Getting 403s on downloads with wget

Broken link? Feature request? Anything related to the Spectrum Computing website here.
Post Reply
NickH
Drutt
Posts: 18
Joined: Mon Aug 10, 2020 10:04 pm

Getting 403s on downloads with wget

Post by NickH »

Hi there,

Recently, over the past couple of days or so, I've been getting 403s when I do requests such as:

Code: Select all

$ wget https://spectrumcomputing.co.uk/pub/sinclair/screens/load/j/gif/JetSetWilly.gif
--2023-11-26 12:46:04--  https://spectrumcomputing.co.uk/pub/sinclair/screens/load/j/gif/JetSetWilly.gif
Resolving spectrumcomputing.co.uk (spectrumcomputing.co.uk)... 104.21.93.28, 172.67.203.126, 2606:4700:3032::ac43:cb7e, ...
Connecting to spectrumcomputing.co.uk (spectrumcomputing.co.uk)|104.21.93.28|:443... connected.
HTTP request sent, awaiting response... 403 Forbidden
2023-11-26 12:46:04 ERROR 403: Forbidden.
I use ZXDB data in order to build content for the ZXVintage Twitter and Blusky feeds - is this deep-linking restriction intentional? If so, what is the current approved way to retrieve files from the SC archive automatically?

Many thanks,

Nick
NickH
Drutt
Posts: 18
Joined: Mon Aug 10, 2020 10:04 pm

Re: Getting 403s on downloads with wget

Post by NickH »

Looks like a Cloudflare thing - entering that URL into a private browser window brings up a "spectrumcomputing.co.uk needs to review the security of your connection before proceeding." window.
NickH
Drutt
Posts: 18
Joined: Mon Aug 10, 2020 10:04 pm

Re: Getting 403s on downloads with wget

Post by NickH »

Looking at my Twitter feed, this is the first post that failed:

It's only a single download, so I'm wondering if there's some sort of daily download limit?
User avatar
PeterJ
Site Admin
Posts: 6879
Joined: Thu Nov 09, 2017 7:19 pm
Location: Surrey, UK

Re: Getting 403s on downloads with wget

Post by PeterJ »

Hi,

I've set Cloudflare to medium risk as we had a lot of unexpected traffic over the weekend.. I will put back to normal at the appropriate time.

We prefer users access files via the front end of the website. We are not a download repository. The only limit is one download every 10 seconds. If you use wget a lot then you may get blocked temporarily.

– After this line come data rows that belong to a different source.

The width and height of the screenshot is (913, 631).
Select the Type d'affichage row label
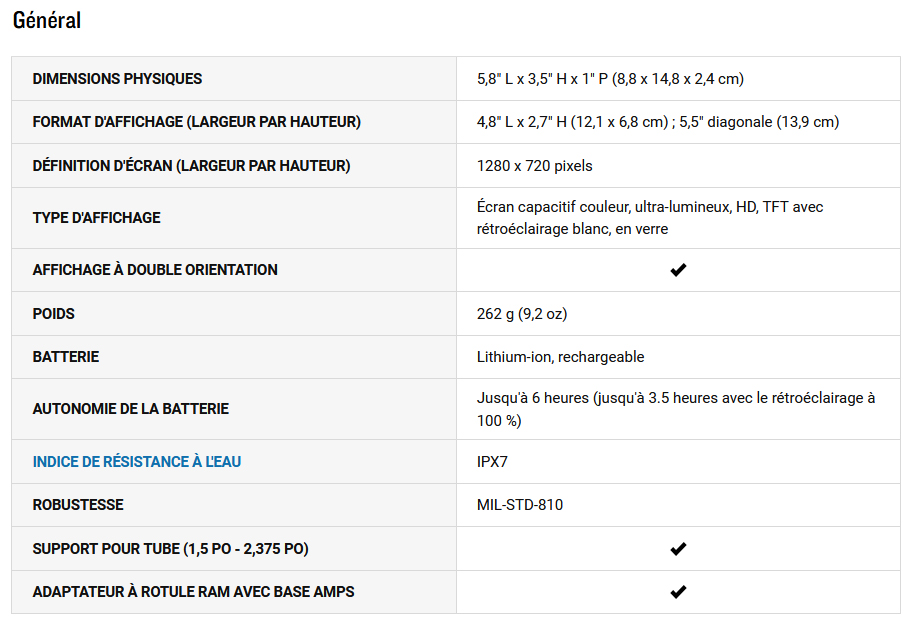pyautogui.click(x=96, y=218)
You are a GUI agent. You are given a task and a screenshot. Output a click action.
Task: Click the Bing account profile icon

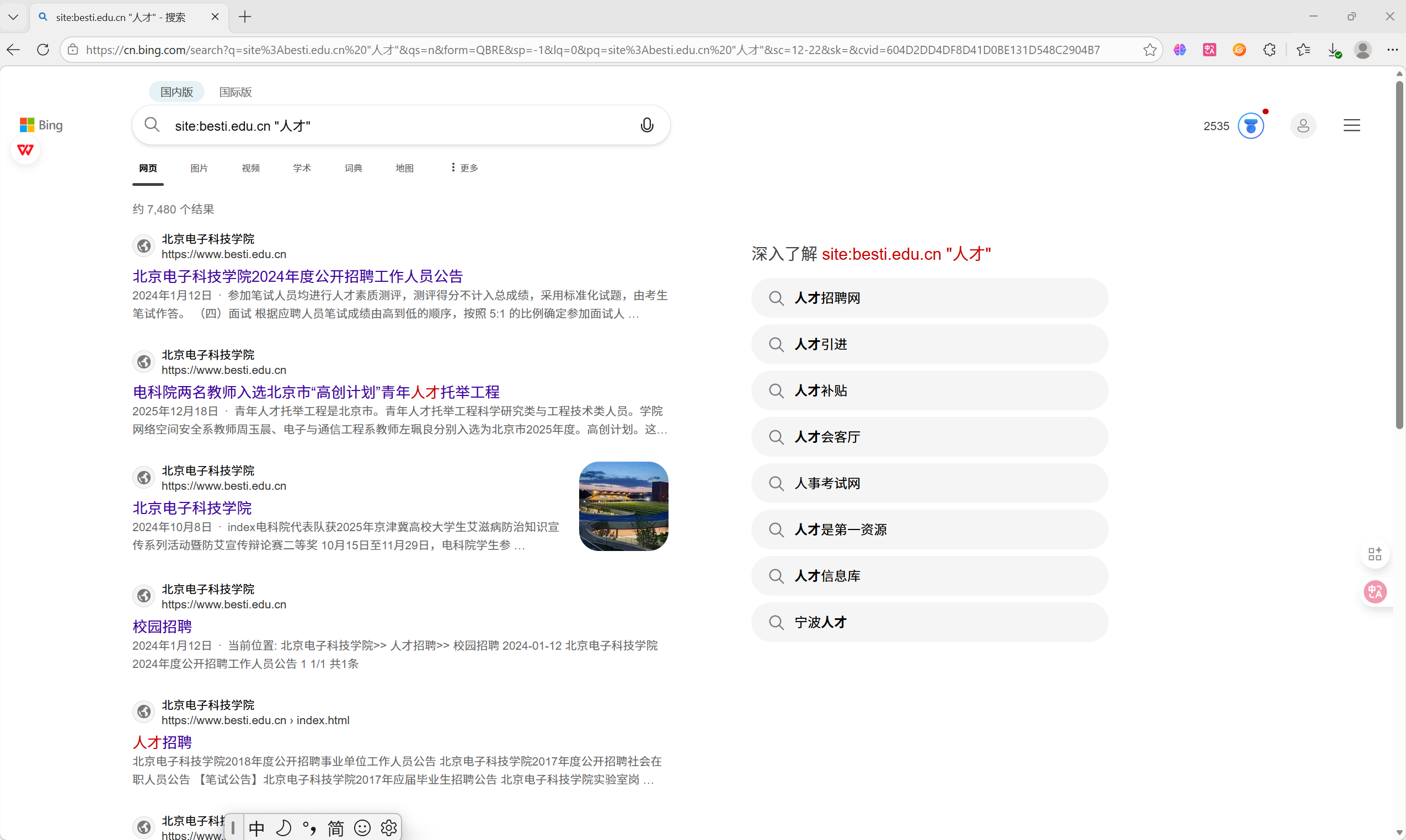[x=1303, y=125]
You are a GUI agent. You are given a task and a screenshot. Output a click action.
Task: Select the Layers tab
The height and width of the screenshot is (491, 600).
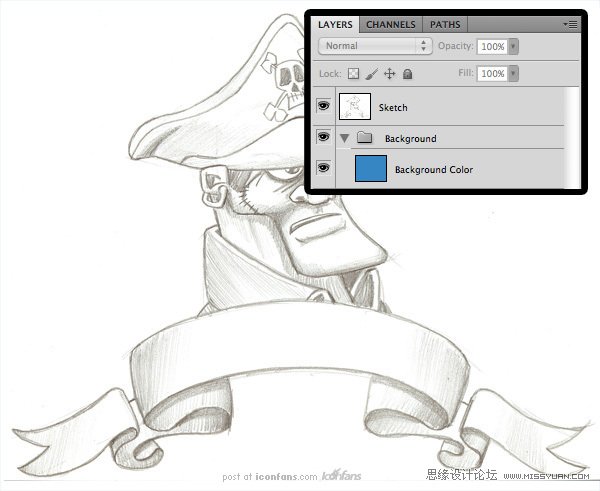coord(335,24)
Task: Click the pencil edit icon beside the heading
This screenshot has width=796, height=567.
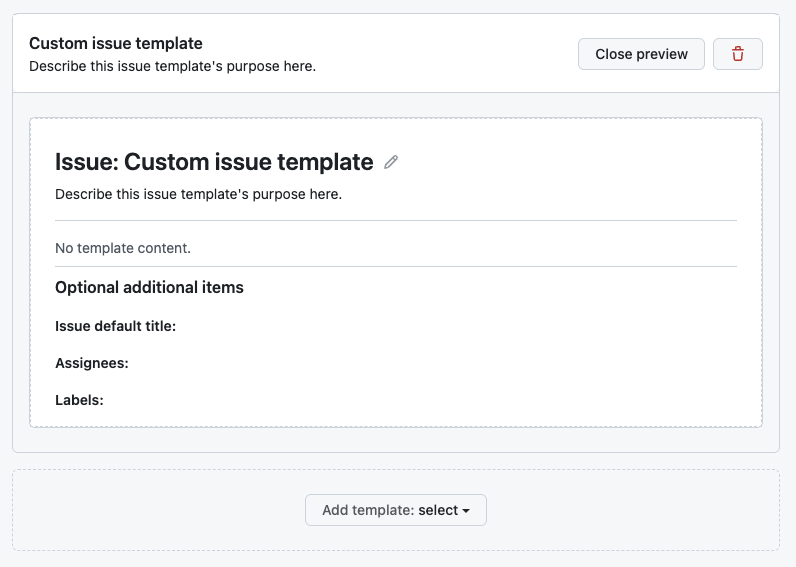Action: [391, 162]
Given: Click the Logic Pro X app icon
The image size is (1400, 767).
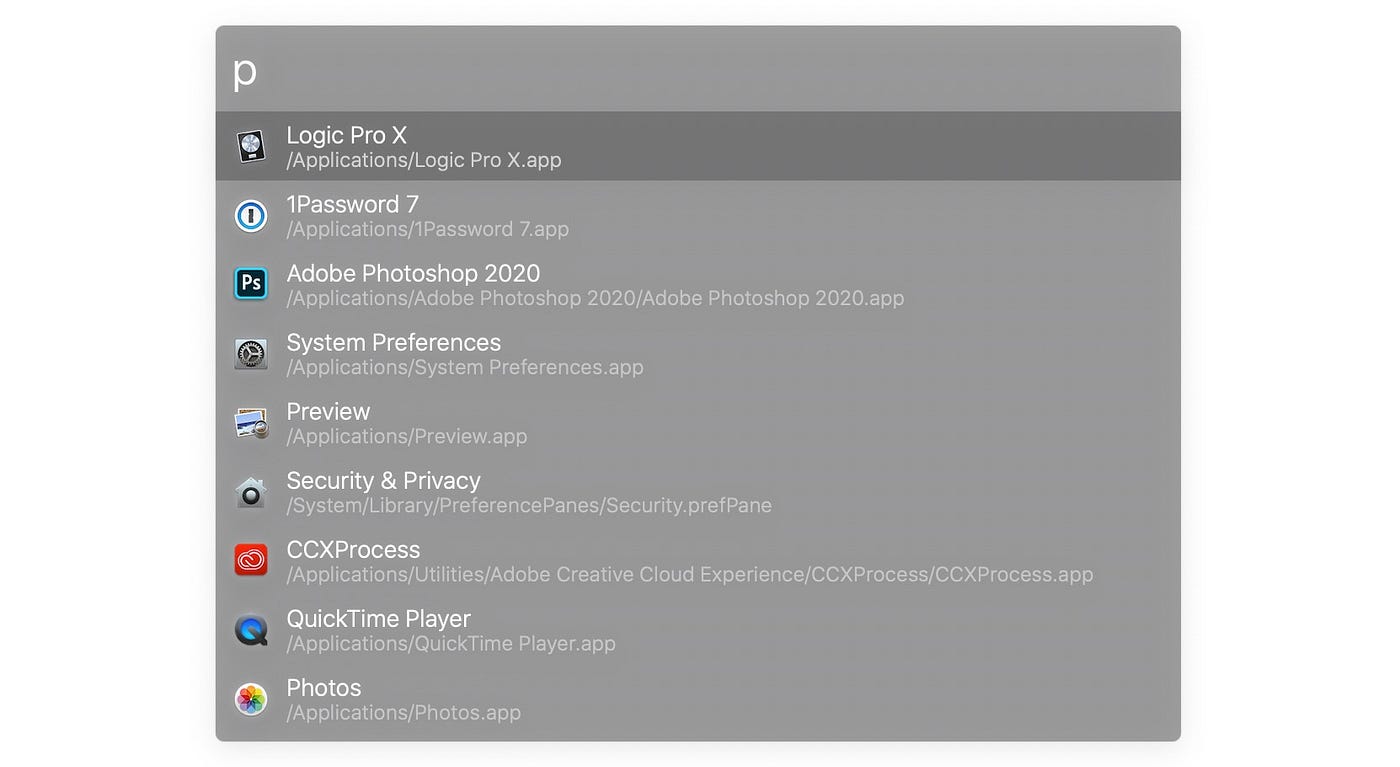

Edited to add the word temporarily.
NickH
Drutt
Posts: 18
Joined: Mon Aug 10, 2020 10:04 pm

Re: Getting 403s on downloads with wget

Post by NickH »

OK, thanks for letting me know, Peter.
User avatar
PeterJ
Site Admin
Posts: 6879
Joined: Thu Nov 09, 2017 7:19 pm
Location: Surrey, UK

Re: Getting 403s on downloads with wget

Post by PeterJ »

Just to explain the reason for the extra Cloudflare checks.

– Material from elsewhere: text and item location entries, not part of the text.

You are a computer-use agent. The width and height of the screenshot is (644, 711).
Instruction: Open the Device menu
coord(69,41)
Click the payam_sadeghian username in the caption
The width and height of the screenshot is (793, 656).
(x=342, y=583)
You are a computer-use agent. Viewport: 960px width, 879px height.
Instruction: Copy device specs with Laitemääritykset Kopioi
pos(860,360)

5 Million visits from the USA in the last 24 hours!

Image
NickH
Drutt
Posts: 18
Joined: Mon Aug 10, 2020 10:04 pm

Re: Getting 403s on downloads with wget

Post by NickH »

Yeah, I'd say that's suspicious :D

Out of interest, what's considered the main Speccy download repository these days?
User avatar
PeterJ
Site Admin
Posts: 6879
Joined: Thu Nov 09, 2017 7:19 pm
Location: Surrey, UK

Re: Getting 403s on downloads with wget

Post by PeterJ »

If you want lots of titles at one time look for @Lady Eklipse on archive.org.

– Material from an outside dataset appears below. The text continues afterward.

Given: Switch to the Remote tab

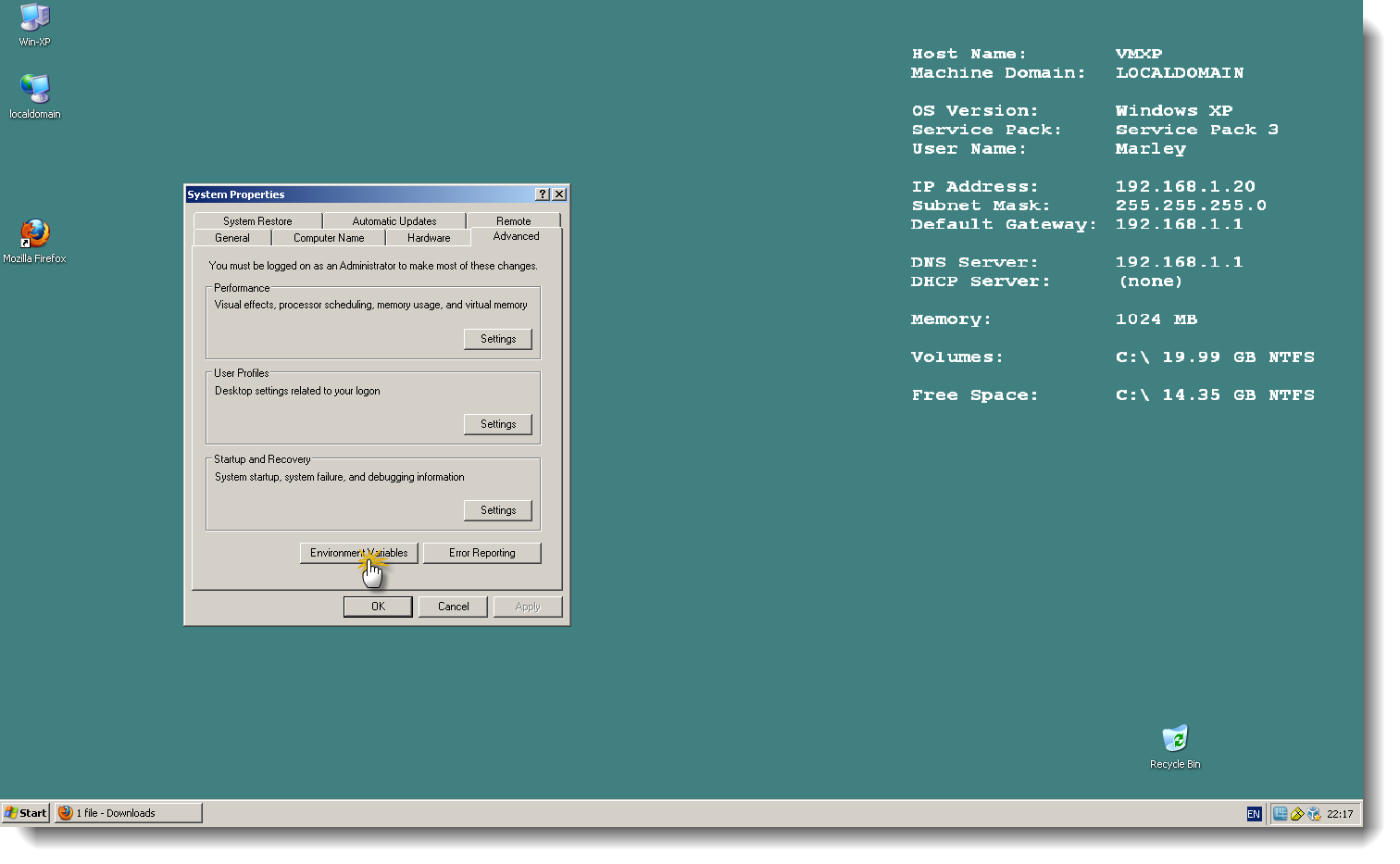Looking at the screenshot, I should pos(515,220).
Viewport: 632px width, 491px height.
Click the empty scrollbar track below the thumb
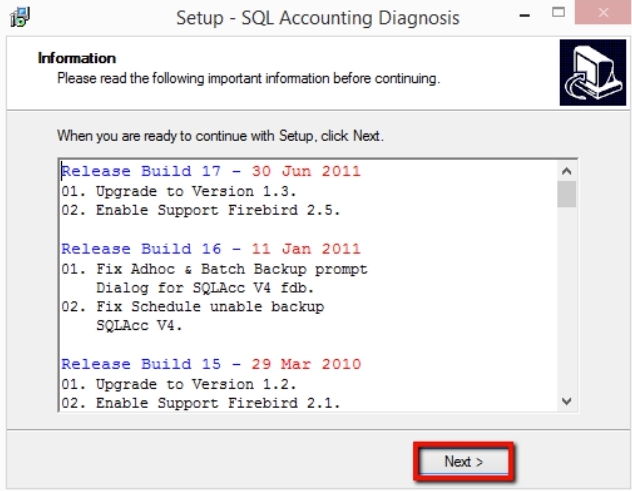click(566, 300)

You are welcome to download as much as you like from here, just preferably without using external tools.
User avatar
Seven.FFF
Manic Miner
Posts: 744
Joined: Sat Nov 25, 2017 10:50 pm
Location: USA

Re: Getting 403s on downloads with wget

Post by Seven.FFF »

I'm not intending to speak for Peter or Einar here, but from my perspective, the real jewel in the SC crown is the ZXDB database of titles and metadata, which has been made available to use for free by anybody. Hosting and downloading of the indexed game files is a separate thing, and usage goes straight onto the SC hosting contract charges. So it's pretty normal with these kinds of things to keep the files you host for use by your own site, otherwise people can start to abuse it and cause you to incur extra costs that aren't necessarily funded. Particularly so with external bulk downloads (which you don't appear to be doing here).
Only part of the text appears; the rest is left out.